Petroleum Science and Technology | 2001
Mohamed A. Aggour; Ahmed A. Kandil
The production performance of un-fractured horizontal wells and horizontal wells with longitudinal fractures of various vertical penetrations in reservoirs with bottom water drive has been studied using a scaled three-dimensional rectangular model. The model represented the drainage volume for a single horizontal well in one of the Middle East reservoirs. The model was packed with glass beads yielding a porosity of 0.36 and a permeability of 400 Darcies, and kerosene and distilled water were used to represent the reservoir fluids. The production rate was chosen so that the oil–water interface would remain stable until it approaches the producing well.

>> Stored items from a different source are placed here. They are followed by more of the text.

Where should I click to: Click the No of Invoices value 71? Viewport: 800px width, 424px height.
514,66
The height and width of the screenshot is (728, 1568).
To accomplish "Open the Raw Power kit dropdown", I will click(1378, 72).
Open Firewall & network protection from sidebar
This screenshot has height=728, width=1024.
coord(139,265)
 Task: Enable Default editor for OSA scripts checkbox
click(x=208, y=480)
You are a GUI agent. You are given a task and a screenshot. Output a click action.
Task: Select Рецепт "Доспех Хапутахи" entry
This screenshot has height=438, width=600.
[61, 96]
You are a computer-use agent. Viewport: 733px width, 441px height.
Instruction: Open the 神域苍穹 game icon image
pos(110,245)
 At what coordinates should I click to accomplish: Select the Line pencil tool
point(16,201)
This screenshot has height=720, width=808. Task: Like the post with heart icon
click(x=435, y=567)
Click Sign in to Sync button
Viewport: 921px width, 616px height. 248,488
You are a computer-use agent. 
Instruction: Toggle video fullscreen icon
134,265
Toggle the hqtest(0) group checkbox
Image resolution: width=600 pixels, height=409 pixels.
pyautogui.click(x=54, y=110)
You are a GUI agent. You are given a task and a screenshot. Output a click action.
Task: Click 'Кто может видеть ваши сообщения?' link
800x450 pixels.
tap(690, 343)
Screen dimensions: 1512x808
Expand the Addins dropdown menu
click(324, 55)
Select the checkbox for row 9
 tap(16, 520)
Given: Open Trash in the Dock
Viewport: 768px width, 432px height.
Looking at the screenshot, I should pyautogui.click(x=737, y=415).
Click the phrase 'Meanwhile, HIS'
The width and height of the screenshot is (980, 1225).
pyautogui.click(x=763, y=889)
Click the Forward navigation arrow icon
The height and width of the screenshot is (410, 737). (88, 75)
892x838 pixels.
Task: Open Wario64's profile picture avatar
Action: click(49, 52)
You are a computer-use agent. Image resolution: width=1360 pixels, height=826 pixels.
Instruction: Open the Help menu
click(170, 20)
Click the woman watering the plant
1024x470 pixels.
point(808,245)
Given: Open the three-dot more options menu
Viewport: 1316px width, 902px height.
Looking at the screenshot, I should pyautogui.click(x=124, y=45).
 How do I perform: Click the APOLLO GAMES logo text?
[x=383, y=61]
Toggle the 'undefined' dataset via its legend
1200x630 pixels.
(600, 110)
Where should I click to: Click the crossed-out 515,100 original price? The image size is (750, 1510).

In general, wells with greater contact area with the reservoir gave higher oil recovery before water breakthrough, and experienced lower pressure drop. Increasing the fracture penetration improved the production performance up to a limit beyond which no further improvement was obtained. Interestingly, it was found that extending the fracture penetration towards the original oil–water contact did not, as might have been expected, result in earlier water breakthrough. The fracture acted as an in situ oil–water separator and an equilibrium water level was maintained within the fracture as long as the oil–water interface was flat as it moved upward towards the well. *Currently with Qatar Gas Company.